Could you repeat word for word the part of the junk DNA passage that opens with the words containing "This week Nature" and closes with "be physically nearby."?

TEXT EXCERPT:

-*-*-

The creationists were more circumspect. Perhaps gene coding DNA was a small component of the genome but, they protested, all that DNA is there for a reason. We are designed and we are very complicated. Our lack of knowledge does not preclude that the rest of the DNA is functional, we just aren't finished looking. So the junk DNA scenario was disputed by creationists decades ago. Pseudogenes, they said, probably had a function and were not left over relics from our primate, mammalian or reptilian past. Other codes beyond the triplet codon to amino acid likely existed.
This week Nature published 6 papers of several they aim to publish on the ENCODE project, along with other related material at their site.
The publication has made this news though much of this kind of information has been known to several researchers. The importance of introns has been known for some time. That polymerases produce far more RNA than is translated into protein is documented, even if the reason the this has been elusive. Gene regulators and promoters have been known of for decades, though it turns out that enhancers do not exist solely adjacent to the gene, but at distances of hundreds of thousands of bases distant. Why? Well because the 3 dimensional configuration of DNA means that a distant "file" location may happen to be physically nearby.
Interestingly the design advocates were long claiming unknown function for junk DNA. After all, while a few mutations have accumulated since creation, 95% of our genome housing junk is not consistent with design, even broken design. Creationists were dismissed, but it turns out they were correct all along. And the evolutionists who insisted that our genome was predominantly junk are left looking the fool. So much for the off quoted adage,
Nothing in biology makes sense except in the light of evolution.Though I don't expect them to be questioning their dogma soon, rather adding some evolutionary spin,
Why evolution would maintain large amounts of 'useless' DNA had remained a mystery, and seemed wasteful. It turns out, however, that there are good reasons to keep this DNA.

-*-*-

GIVEN INFORMATION:
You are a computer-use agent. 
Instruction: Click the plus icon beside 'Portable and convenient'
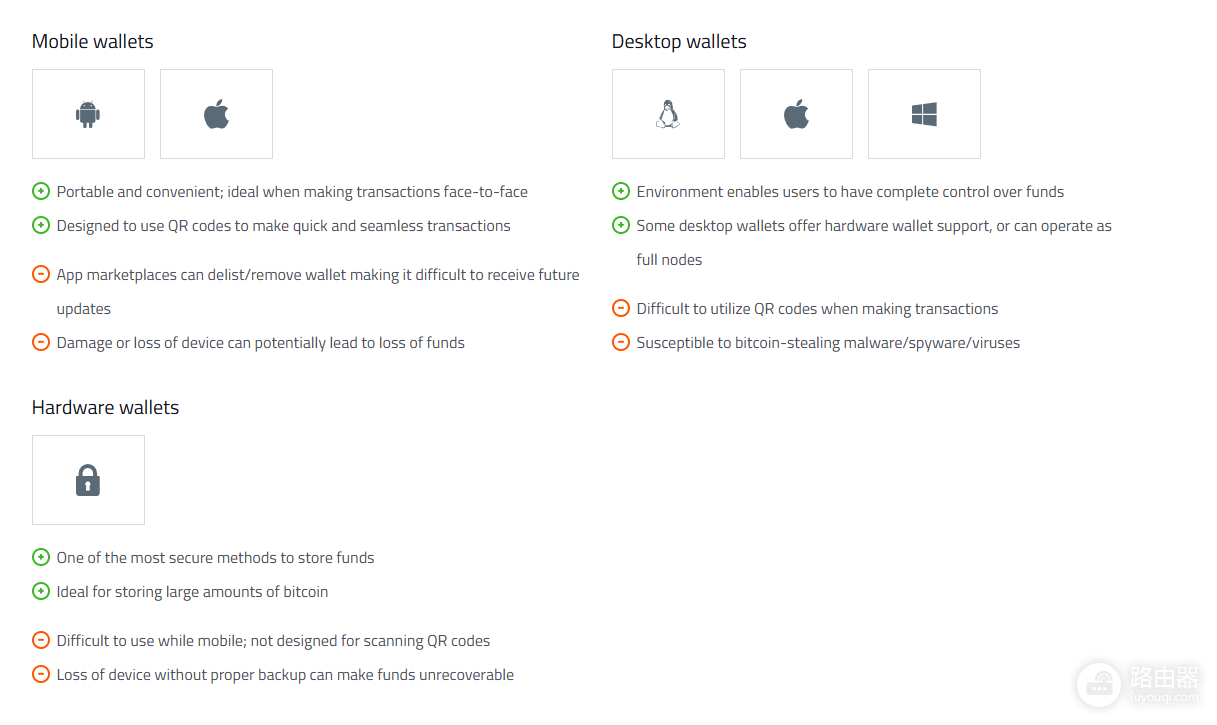[x=41, y=191]
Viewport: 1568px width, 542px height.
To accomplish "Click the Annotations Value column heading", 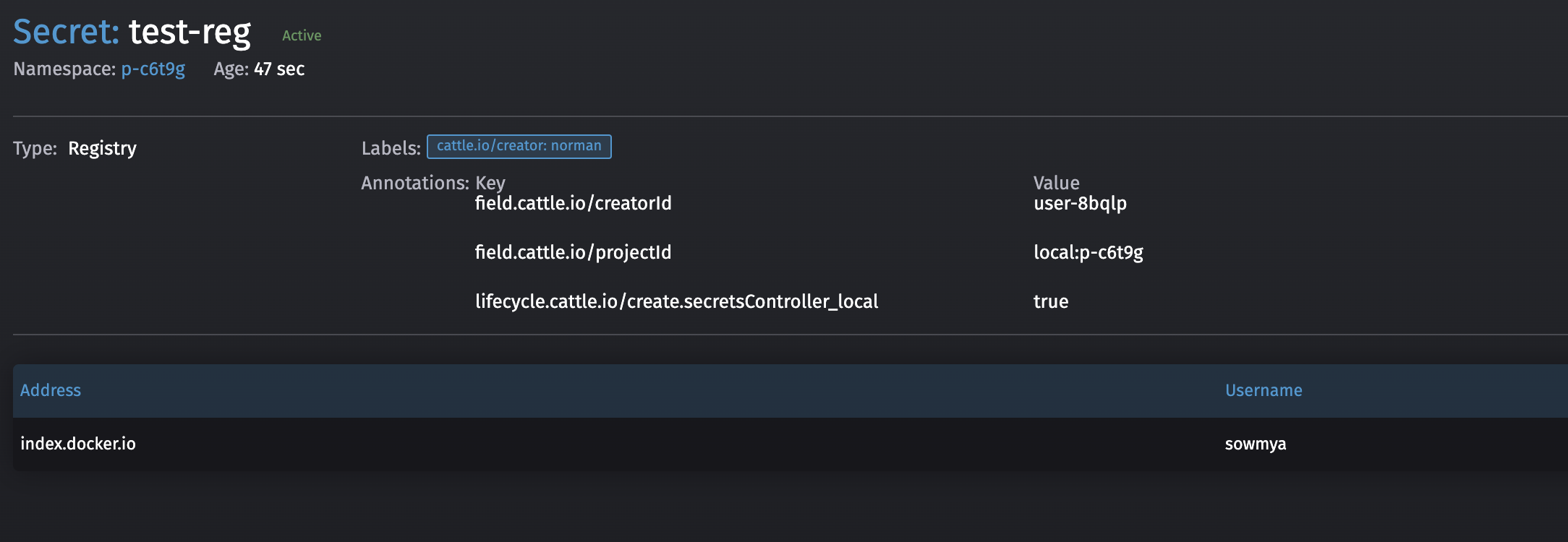I will tap(1056, 183).
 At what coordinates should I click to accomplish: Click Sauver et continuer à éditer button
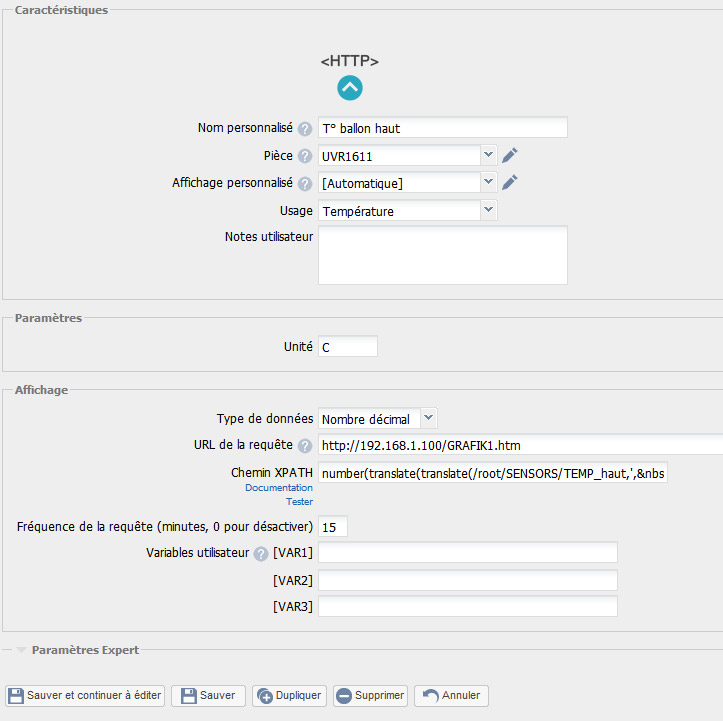(x=85, y=696)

-*-*-

ANSWER SPACE:
This week Nature published 6 papers of several they aim to publish on the ENCODE project, along with other related material at their site.
The publication has made this news though much of this kind of information has been known to several researchers. The importance of introns has been known for some time. That polymerases produce far more RNA than is translated into protein is documented, even if the reason the this has been elusive. Gene regulators and promoters have been known of for decades, though it turns out that enhancers do not exist solely adjacent to the gene, but at distances of hundreds of thousands of bases distant. Why? Well because the 3 dimensional configuration of DNA means that a distant "file" location may happen to be physically nearby.